◆ **Supplied text**:
━━━

On the question of the conflict that exists between Church and State law in this area, it is interesting to note that the Roman Catholic Church reserves the right to dissolve marriage. The Church says that the only marriages that are not open to dissolution are consummated marriages between christians. In the eyes of the Church all other marriages are open to dissolution. For example, if both parties agree, prior to a marriage, not to have children, the marriage though valid may be dissolved. Therefore, there is in existence already some process for what we might call divorce so far as the Catholic church is concerned. These areas, in addition to the other areas of extraordinary anomalies that exist in respect for instance, of legitimacy, of the legitimisation of children and of the rendering illegitimate of children subsequent to an annulment cry out for attention. Therefore, I urge that very sympathetic consideration be given to the proposals being put forward this evening with a view to permitting the introduction of the legal changes necessary to facilitate the progress which the Catholic Church and the other churches also have been able to introduce. Discussion of all these issues is long overdue.

There is no reason for believing that such discussion would take place in an atmosphere of acrimony. Rather, in this way we would be giving a lead to the people. There are people in all parties who are not enamoured of talking about this subject and the larger the party, the greater is the difficulty in this respect. Consequently, I do not wish to imply that there is a rigidity about our attitude or that there is a monolithic approach by any party to the subject. Let us be open and honest with one another. There are problems in this area and these problems should be faced. As mature men and women we should be able to sit down together and to thrash out the whole question for the betterment and improvement of the lives of all our people. That is not asking too much and I appeal to the Government to accept the proposals in the spirit in which they are being put forward.

: The Government are opposing the motion submitted by the Labour Party and the amendments tabled by Fine Gael and by Deputy Browne.

The Government's position on this issue has been clearly stated on a number of occasions. The Taoiseach told the Dáil in April that the Government had no plans at present to promote legislation to amend the Constitution to remove the prohibition on the grant of a dissolution of marriage, and this view was reiterated by the Minister for Justice when Deputy Browne's Private Members' Bill was defeated here on 3 June last.

The motion and the amendments before the Dáil reveal very clearly the lack of consensus among the Opposition parties as to what should be done about divorce. When Deputy Browne sought leave to introduce his Private Members' Bill he got no support from the Labour benches. Yet the motion now submitted by the Labour Party would lead to an amendment of the Constitution to permit divorce. The Fine Gael amendment reveals an even more confused situation in that party. They are not even prepared to allow the word "divorce" to appear anywhere in the motion, and their suggestion to establish an all-party committee to consider problems of supporting marriage and the family under modern conditions, and of family breakdown, must be recognised as an attempt to avoid having to face the issue.

━━━

◆ **Given data**:
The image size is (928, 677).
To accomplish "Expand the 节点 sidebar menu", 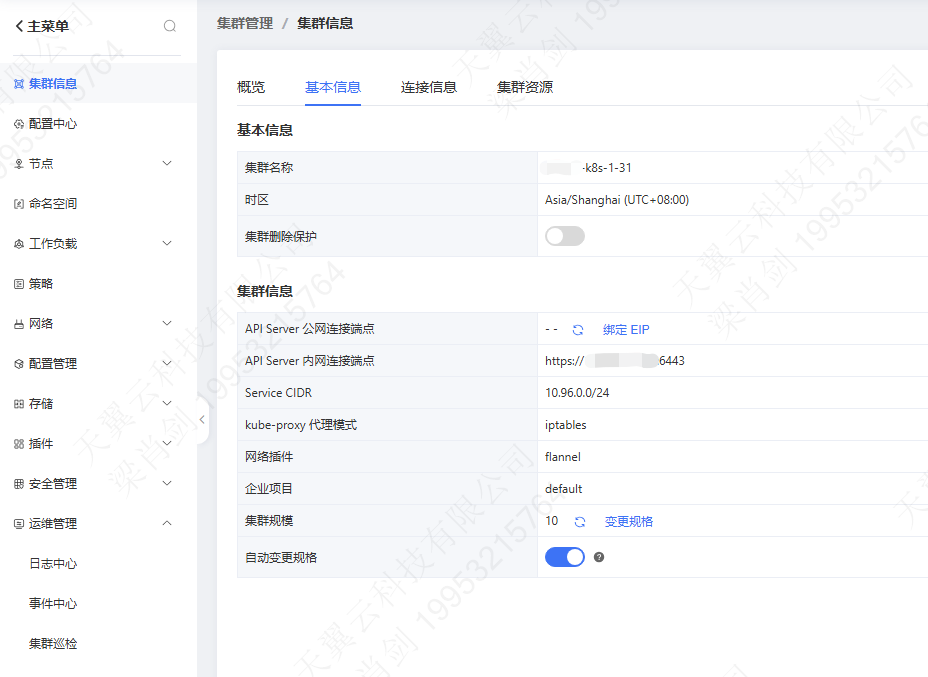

━━━

◆ **Directive**: Continue the Dáil debate on divorce from the end of its last paragraph.

◆ **Reply**:
The Minister for Justice emphasised when speaking in the Dáil last June that the Government recognise and are deeply concerned about the hardship and suffering that arises for people whose marriages have broken down: that in such a situation there can be very great suffering and emotional distress is readily acknowledged, but it is not accepted that to legalise divorce would not bring much greater and more widespread suffering and social disadvantage.

I should like to reiterate the Government's concern here tonight and, indeed, I have done so personally when meeting with various representative bodies to discuss questions of family law reform. The Government recognise the importance of family life as the basis of our community and as enshrined in Article 41 of the Constitution. We are not, however, convinced that marriage stability can in any way be enhanced by divorce or by the establishment of an all-party committee of this House as a first step in that process. We believe also that to be in any way ambiguous about the possibility of divorce legislation would be misleading to those who might wish to avail themselves of divorce facilities in that it would hold out prospects that are not likely to materialise.

It would also be disquieting to the majority of people who support the constitutional prohibition on divorce. I think that, in particular, anything less than a rejection of the motion—either as put down by the Labour Party or as proposed to be amended—would be to permit a certain ambiguity to arise about the possibility of divorce legislation.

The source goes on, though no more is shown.